South African paramedics started carrying guns this week – to protect their own lives as they try to save others’ lives.
Early on Friday morning, two Cape Town paramedics were held up at gunpoint en route to the Melomed Hospital in Mitchells Plain with a code red patient in their ambulance – they stopped to attend to a man lying in the road, but it was just a ruse for him to draw his gun and hold them up.
Last week, the president of the SA Emergency Personnel Union (Saepu), Mpho Mpogeng, called on all the union’s 7000 members to arm themselves over the festive season following a spate of more than 30 attacks on members in the past six months.
“Our position is very clear,” Mpogeng told Independent Media on Friday. “We are treating fire with fire.
“We don’t have to be apologetic when dealing with crime because crime will remain crime.”
He said the union had tried to hold talks with the national and provincial departments of health as well as the SAPS but nothing had come of its efforts.
Mpogeng said ever since the union had issued its call there had barely been any attacks on its members.
“It’s happening, our paramedics are arming themselves and going out on duty. This is our only option, we are on our own.
“If government had issued a statement like we did a long time ago, we wouldn’t be talking about this matter now. But they are cowards and do nothing to protect emergency workers.”
The union’s call, though, has been condemned by several quarters of society, including the national director of emergency medical services and disaster management at the health department, Raveen Naidoo, who asked the union to retract its call – which it has refused to do.

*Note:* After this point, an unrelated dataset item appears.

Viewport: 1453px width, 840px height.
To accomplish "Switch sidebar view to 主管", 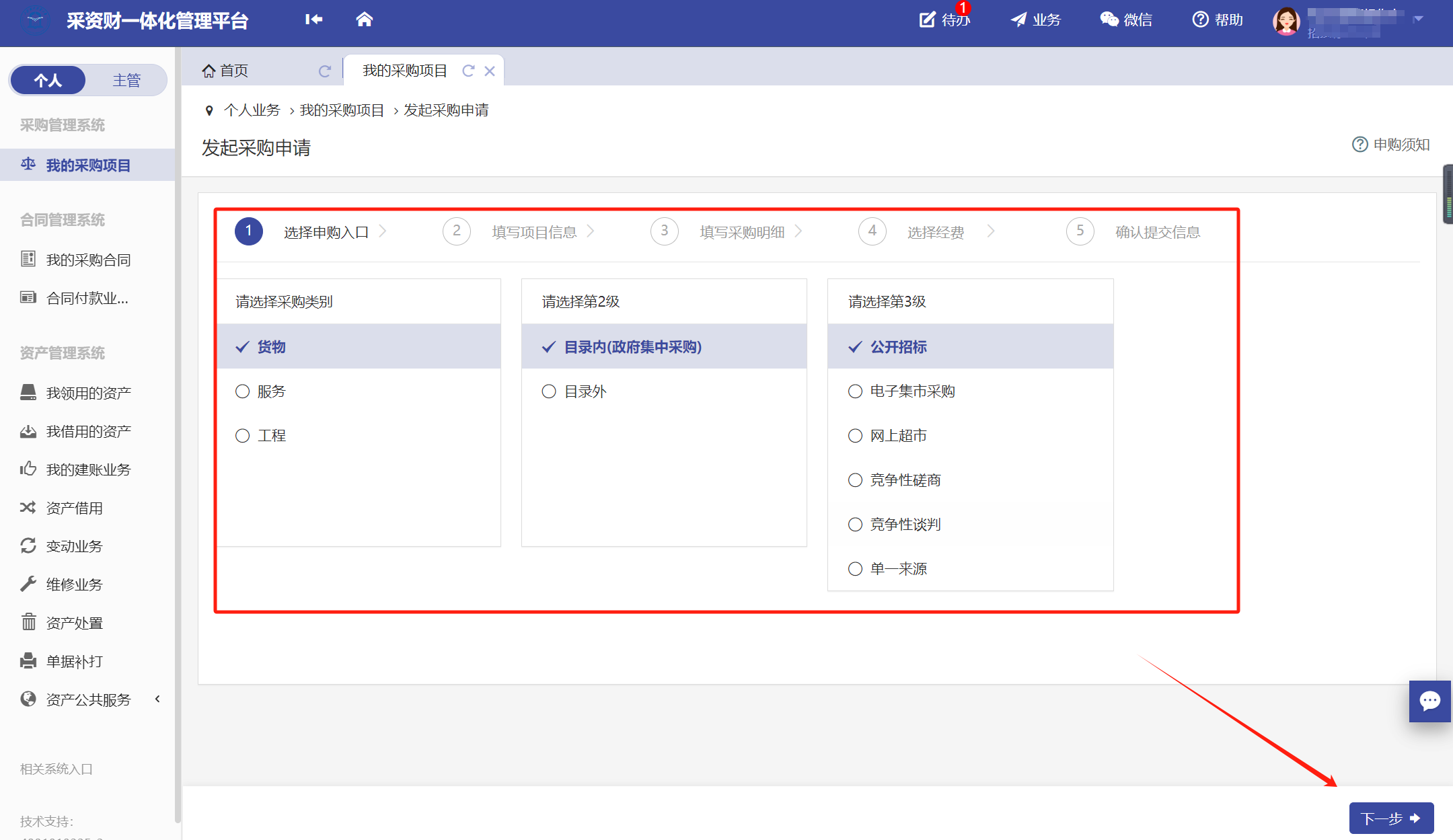I will tap(126, 80).
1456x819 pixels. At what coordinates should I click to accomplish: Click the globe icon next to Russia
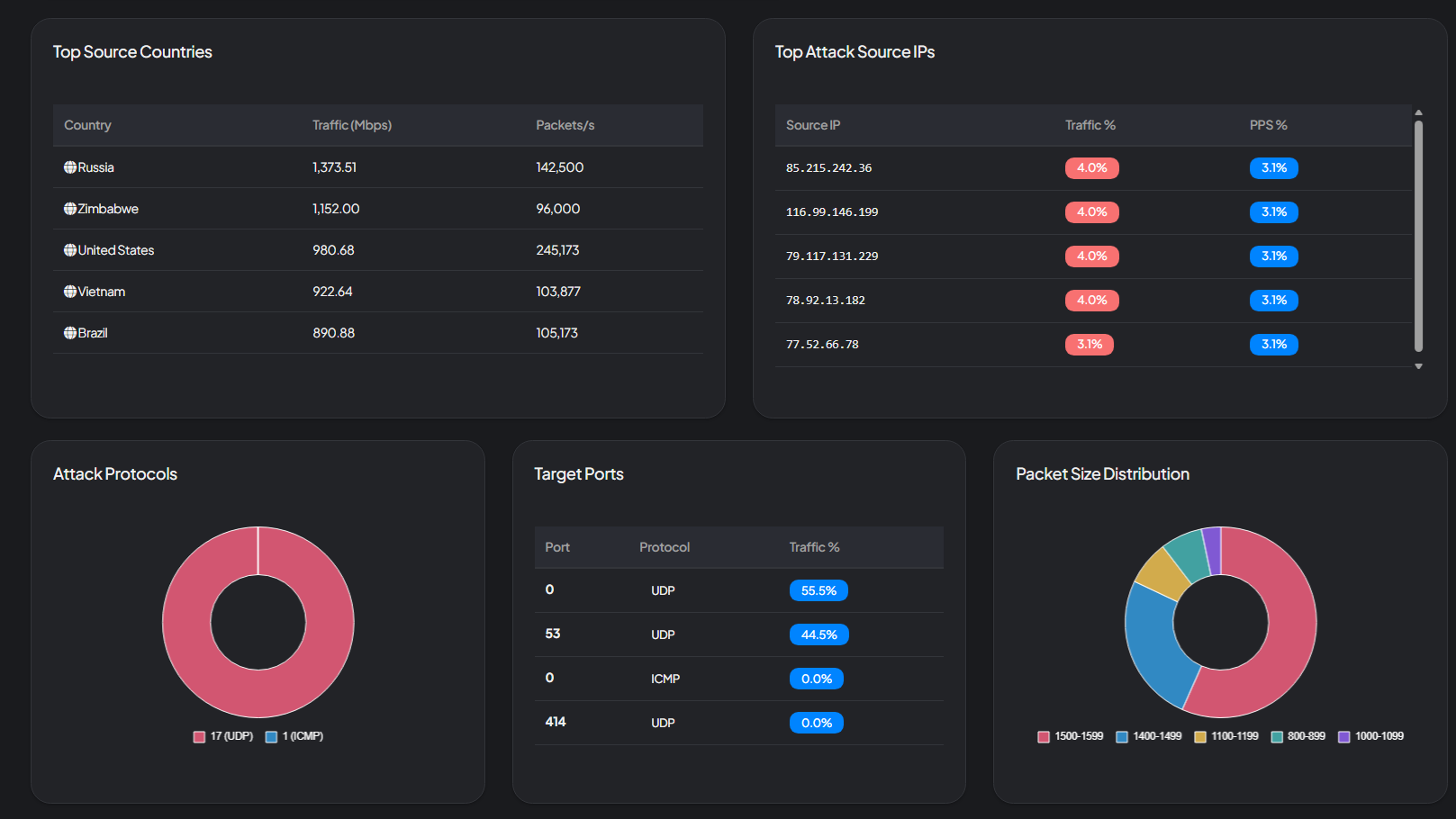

Gun Free SA expressed its shock at Saepu’s call. While conceding that more and more paramedics were being attacked, Gun Free SA director Adele Kirsten said arming paramedics was not the solution.
“We know that arming people increases the potential for violence. (A gun) is a good offensive weapon, which is why you would arm your police force or military, but it’s not a good defensive weapon, so all the evidence shows that you increase your risk of being injured or dying.”
Naidoo said they were completely against the idea.
“All health establishments in the country are gun-free zones and EMS is no exception to that,” said Naidoo.
“We have identified and taken steps to address this issue of attacks on EMS personnel but we cannot allow them to carry firearms to work.”
The National Department of Health said while it understood the concerns of workers, it could not condone their arming themselves.
Mpogeng said his members had been warned dockets would be opened against them for inciting violence if they armed themselves. “I don’t think that people protecting themselves is inciting violence. The very same people who are criticising us don’t have the balls to address the issue. I’m sure most of these people know deep down that what we are doing is right, but won’t support us in public,” he said.
Gareth Jamieson, owner of KwaZulu-Natal-based Rescue Care, said he had been carrying a firearm while on duty for some time. “It’s not a nice industry to be in. I carry a firearm with me. And I allow my employees to do so although I don’t encourage it.”
Other paramedics interviewed this week did not support the union’s call. A paramedic in the Western Cape who was robbed on duty and whose life was threatened said: “Using dangerous weapons will only make us a bigger target.”
The two paramedics who were held up in Cape Town on Friday morning were robbed of their cellphones, medical cards, an undisclosed amount of cash and a Swiss Army knife.
Salama Joseph, a manager at the Melomed Hospital condemned the attack. “There seems to be no solution from Safety and Security to protect medics.”